Gross margins of 16.8% and a negative ROIC of 7.3% reflect a business that has been through a major restructuring and is currently in a heavy investment phase. These numbers suggest the moat is still in its early stages of proving its durability as the HPC contracts ramp up. The combination of high CapEx and low current returns is consistent with a business building long-term infrastructure.
The moat is strengthening as the company locks in multi-year colocation contracts with Tier-1 AI clients.
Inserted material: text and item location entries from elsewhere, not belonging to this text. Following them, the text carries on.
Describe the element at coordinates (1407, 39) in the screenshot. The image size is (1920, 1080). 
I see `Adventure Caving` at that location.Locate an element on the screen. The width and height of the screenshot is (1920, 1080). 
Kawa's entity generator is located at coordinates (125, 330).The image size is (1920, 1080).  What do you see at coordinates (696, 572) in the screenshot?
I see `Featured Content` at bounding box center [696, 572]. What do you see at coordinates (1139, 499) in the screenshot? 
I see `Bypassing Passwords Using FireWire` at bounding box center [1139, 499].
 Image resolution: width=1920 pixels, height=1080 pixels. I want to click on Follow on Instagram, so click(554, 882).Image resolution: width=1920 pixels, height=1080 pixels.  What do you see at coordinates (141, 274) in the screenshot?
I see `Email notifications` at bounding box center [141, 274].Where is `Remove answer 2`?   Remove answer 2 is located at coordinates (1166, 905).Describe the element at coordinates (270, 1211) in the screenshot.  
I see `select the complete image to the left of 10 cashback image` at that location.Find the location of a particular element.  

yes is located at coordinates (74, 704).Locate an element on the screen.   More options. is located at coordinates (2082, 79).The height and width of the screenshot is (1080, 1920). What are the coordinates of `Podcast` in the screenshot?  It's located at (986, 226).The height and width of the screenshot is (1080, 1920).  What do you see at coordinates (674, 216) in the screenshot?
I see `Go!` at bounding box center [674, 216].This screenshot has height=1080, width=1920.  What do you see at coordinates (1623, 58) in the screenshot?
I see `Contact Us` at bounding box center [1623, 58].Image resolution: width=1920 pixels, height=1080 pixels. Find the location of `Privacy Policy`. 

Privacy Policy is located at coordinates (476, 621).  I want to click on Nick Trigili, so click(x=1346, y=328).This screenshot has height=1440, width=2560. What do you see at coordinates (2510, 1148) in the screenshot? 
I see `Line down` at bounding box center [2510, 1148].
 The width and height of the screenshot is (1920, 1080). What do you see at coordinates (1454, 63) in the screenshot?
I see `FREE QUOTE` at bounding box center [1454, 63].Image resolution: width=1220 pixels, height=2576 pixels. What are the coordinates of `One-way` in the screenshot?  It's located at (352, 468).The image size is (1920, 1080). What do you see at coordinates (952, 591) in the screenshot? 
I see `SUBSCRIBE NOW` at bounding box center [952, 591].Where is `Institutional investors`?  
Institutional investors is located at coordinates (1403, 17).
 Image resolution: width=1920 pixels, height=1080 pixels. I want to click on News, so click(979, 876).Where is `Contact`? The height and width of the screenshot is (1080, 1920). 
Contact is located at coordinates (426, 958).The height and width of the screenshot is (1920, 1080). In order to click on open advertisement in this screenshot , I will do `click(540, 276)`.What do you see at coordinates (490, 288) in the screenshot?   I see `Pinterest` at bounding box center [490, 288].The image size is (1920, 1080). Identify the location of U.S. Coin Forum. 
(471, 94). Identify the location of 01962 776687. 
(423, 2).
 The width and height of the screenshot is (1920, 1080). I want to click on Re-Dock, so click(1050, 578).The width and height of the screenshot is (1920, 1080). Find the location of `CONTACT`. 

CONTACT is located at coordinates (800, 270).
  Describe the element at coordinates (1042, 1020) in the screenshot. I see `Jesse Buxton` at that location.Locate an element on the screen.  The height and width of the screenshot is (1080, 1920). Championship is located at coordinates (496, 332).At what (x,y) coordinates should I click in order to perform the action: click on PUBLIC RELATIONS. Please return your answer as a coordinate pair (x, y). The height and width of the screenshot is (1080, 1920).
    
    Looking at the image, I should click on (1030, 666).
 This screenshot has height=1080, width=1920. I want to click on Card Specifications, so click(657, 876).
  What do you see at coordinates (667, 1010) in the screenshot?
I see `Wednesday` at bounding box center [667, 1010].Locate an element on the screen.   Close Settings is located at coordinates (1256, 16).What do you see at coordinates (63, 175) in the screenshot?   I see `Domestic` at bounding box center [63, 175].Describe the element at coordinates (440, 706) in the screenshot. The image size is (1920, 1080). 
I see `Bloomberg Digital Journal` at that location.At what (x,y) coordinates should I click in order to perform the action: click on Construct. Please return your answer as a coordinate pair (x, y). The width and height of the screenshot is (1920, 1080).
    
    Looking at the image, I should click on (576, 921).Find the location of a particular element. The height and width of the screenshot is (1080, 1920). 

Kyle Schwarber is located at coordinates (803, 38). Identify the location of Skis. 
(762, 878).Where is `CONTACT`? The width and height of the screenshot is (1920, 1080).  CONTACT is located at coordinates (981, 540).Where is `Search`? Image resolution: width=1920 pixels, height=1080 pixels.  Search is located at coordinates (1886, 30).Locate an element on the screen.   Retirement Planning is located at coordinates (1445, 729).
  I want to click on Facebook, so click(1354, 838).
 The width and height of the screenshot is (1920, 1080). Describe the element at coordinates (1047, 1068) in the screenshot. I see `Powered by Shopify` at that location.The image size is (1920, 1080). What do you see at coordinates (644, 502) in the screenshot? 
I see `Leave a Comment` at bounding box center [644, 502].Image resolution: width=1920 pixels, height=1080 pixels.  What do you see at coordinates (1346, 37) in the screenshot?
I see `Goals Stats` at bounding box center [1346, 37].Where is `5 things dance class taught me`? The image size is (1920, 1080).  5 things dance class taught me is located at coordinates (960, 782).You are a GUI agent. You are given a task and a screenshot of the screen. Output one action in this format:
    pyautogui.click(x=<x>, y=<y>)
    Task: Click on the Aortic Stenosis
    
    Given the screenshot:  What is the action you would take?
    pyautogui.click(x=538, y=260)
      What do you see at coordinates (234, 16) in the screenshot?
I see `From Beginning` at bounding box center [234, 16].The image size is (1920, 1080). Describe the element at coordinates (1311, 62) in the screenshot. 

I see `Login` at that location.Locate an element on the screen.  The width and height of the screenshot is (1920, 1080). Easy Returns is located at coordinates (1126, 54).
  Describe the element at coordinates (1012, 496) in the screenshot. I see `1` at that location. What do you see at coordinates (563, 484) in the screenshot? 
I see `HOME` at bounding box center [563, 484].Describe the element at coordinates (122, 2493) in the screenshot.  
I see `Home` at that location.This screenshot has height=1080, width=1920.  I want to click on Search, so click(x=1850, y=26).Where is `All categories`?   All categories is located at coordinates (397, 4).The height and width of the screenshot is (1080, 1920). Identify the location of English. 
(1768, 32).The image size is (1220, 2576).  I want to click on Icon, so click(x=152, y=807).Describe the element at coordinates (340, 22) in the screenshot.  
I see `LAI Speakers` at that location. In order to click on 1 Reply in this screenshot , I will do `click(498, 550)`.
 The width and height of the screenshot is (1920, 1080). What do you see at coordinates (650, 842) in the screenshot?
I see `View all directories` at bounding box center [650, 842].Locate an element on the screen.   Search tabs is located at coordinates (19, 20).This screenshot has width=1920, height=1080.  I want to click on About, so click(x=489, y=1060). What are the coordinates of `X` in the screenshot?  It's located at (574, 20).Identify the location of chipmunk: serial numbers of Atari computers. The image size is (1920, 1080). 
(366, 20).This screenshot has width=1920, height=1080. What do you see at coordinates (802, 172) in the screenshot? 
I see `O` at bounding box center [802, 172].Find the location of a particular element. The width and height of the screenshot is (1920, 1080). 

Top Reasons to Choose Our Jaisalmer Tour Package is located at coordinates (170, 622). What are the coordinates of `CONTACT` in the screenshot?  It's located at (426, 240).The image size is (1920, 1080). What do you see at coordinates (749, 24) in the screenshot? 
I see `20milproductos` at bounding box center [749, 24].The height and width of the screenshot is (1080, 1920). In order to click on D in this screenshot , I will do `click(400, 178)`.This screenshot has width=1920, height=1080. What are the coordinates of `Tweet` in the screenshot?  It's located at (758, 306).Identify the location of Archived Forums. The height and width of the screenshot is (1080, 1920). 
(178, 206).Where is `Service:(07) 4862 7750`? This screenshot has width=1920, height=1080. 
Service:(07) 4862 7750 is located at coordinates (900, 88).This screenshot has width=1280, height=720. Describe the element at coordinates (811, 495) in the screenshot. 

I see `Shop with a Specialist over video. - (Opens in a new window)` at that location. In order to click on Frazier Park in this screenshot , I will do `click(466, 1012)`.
Delivered 800% colocation revenue growth in Q1 2026 through focused HPC pivot.
Raised $3.3B in senior secured notes to fund massive data center expansion.
Executives have significant tenure, but recent emergence from restructuring obscures long-term ownership trends.
Capital Allocation Track Record
Adam Sullivan has led a disciplined pivot from pure-play Bitcoin mining to high-performance computing, a move that significantly de-risks the business model. Management has demonstrated high execution by converting idle mining capacity into high-revenue colocation contracts ahead of schedule. While the $3.3 billion debt raise adds interest expense, it provides the necessary fuel for the 4.5 GW expansion.
© 2026 ClearThesis.ai · Report generated on May 27, 2026
This is an AI-generated analysis for informational purposes only and does not constitute financial advice. Data and analysis may not reflect recent developments if viewed significantly after the generation date. Always conduct your own due diligence before making any investment decisions.